Auf eine Wiederentdeckung im Hause Panini (ja, die mit den Fußballsammelalben) muss unbedingt hingewiesen werden: Dort erscheint derzeit im Dreimonatstakt wieder (nach einem schmalen ersten Run in den frühen 00er Jahren) Naoki Urasawas Epos „20th Century Boys“ und zwar in einer Sammelkollektion, die je zwei der ursprünglichen Bände in einem dicken Buch zusammenfasst.
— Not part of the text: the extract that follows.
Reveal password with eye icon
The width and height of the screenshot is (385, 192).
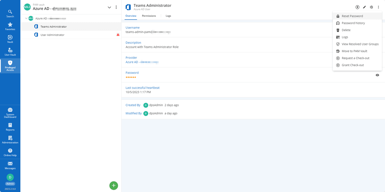377,75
Urasawa ist ein Großepiker und empathiker des Manga – und gewissermaßen ein Vorläufer dessen, was sich heute an Langform-Formaten im Fernsehen abspielt. Hier tummeln sich keine Prinzessinnen, keine schmalen romantischen Helden oder Fantasygestalten, wie man es beim ersten Blick ins Manga-Regal im Buchhandel vermuten würde. Urasawa erzählt stattdessen packende Großgeschichten mit liebevoll gezeichneten Figuren und historisch tiefer Dimension, das alles in einem realistischen Zeichenstil, der einen geradewegs ins Geschehen zielt. „20th Century Boys“ erzählt davon, wie ein Haufen Kids in den 60ern sich das Ende der Welt ausmalt – was Jahrzehnte später schaurige Realität zu werden droht. Große Genrekunst zwischen Science-Fiction, Mystery und Jugenddrama.